WORK TO BE COMPLETED:
The passage about Monday's cold chicken salad names the meats that rotated through the family's Sunday Roast. List them all.

Monday – Cold chicken salad with baked potato
This meal harps back to my childhood. We always had a Sunday Roast – chicken, beef, pork, lamb in rotation – and Monday was always washing day. This was back in the days before modern, front-loading machines, when the best we had was what was known as a Twin Tub. Bedding had to be soaked in a barrel, then thrashed about with a copper washing dolly, or what we used to call an ‘umpy-tump’ – because that was the sound it made splooshing up and down on the sheets. These were then rinsed and finally passed through the mangle. All of which is a huge digression, but my point, my POINT is…..Mondays were a bit busy, so there was little time for cooking meals. The quickest and simplest was to have cold slices of meat from the roast and a baked potato. Salad scattered with some chopped mint from the garden and a splurt of mayonnaise, and it was ready in no-time. Choose whatever part of the chicken you like, but the pale breast does both look and taste delicious.

DATA PROVIDED:

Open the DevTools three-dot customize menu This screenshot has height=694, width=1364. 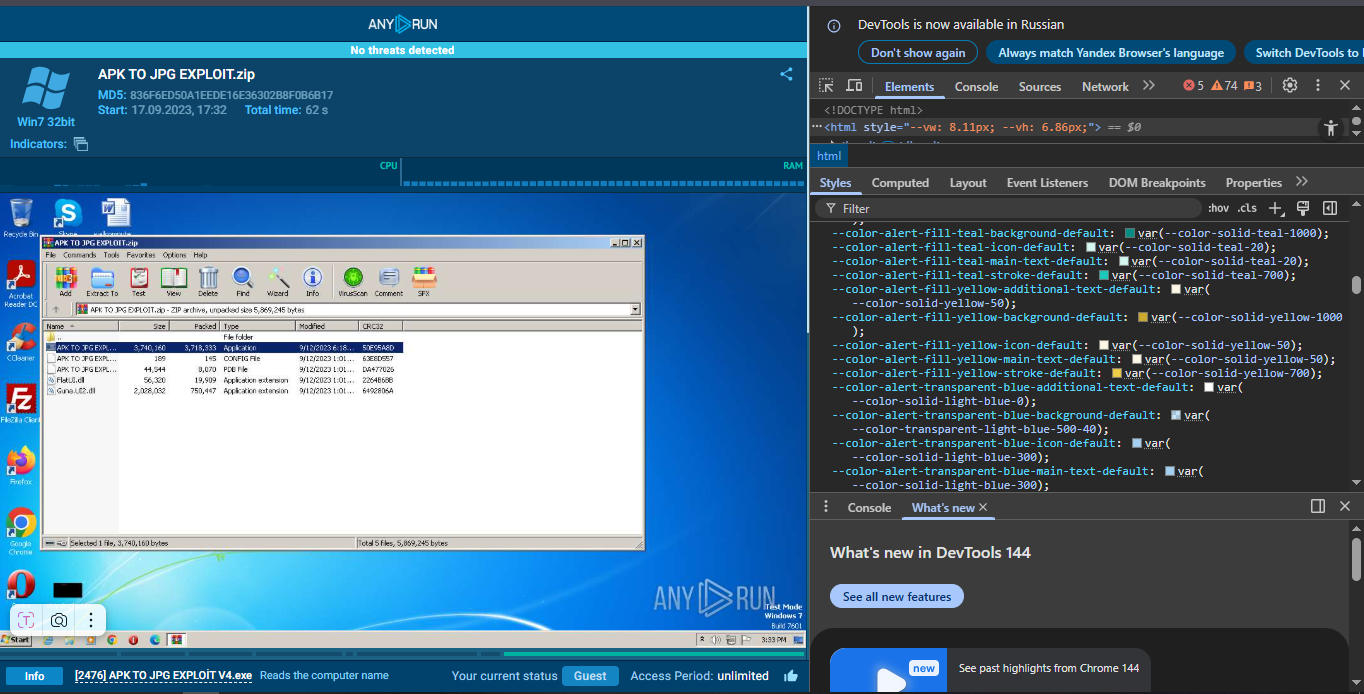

...

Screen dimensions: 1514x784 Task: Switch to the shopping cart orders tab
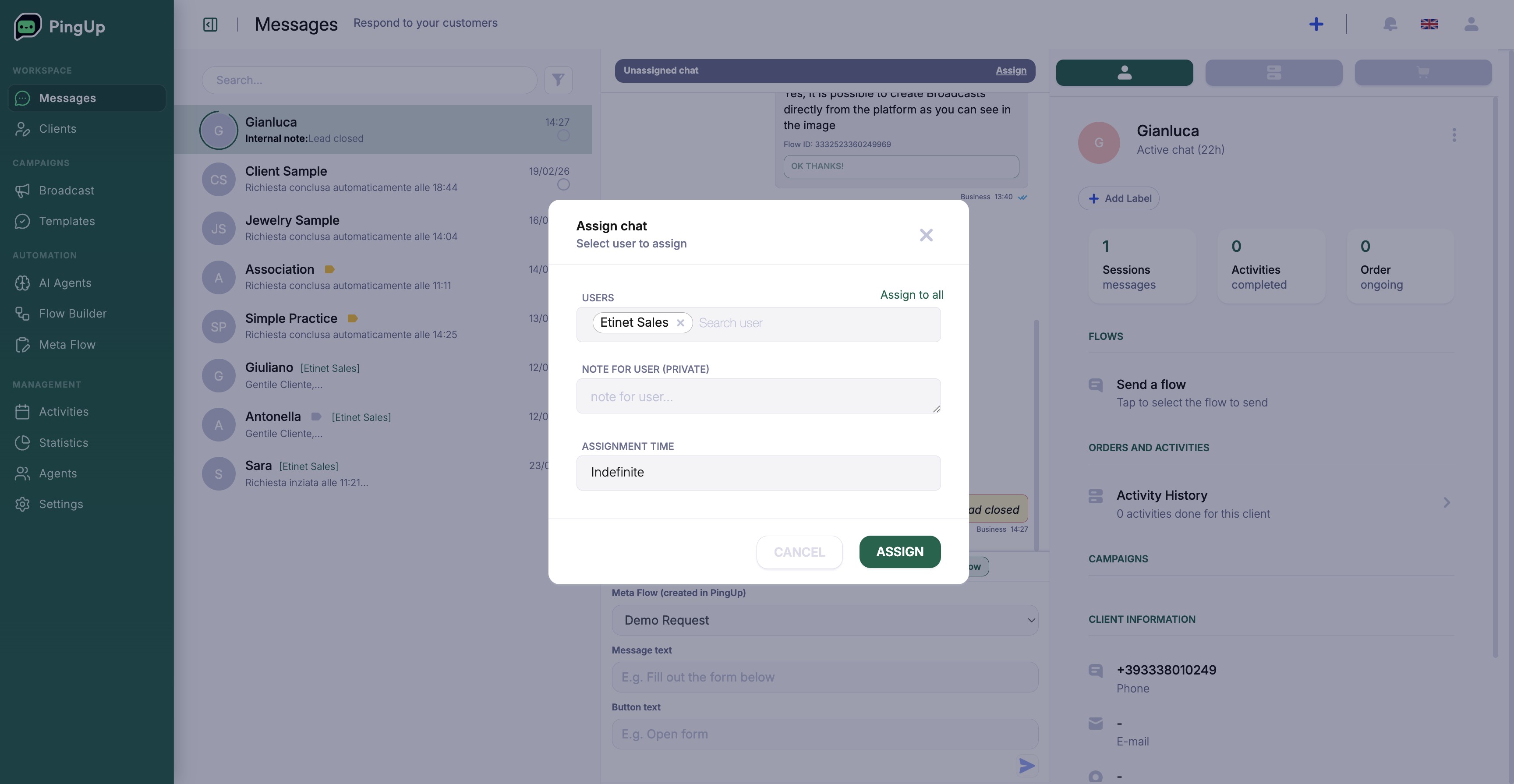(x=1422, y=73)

EXERCISE RESULT:
Chicken, beef, pork, lamb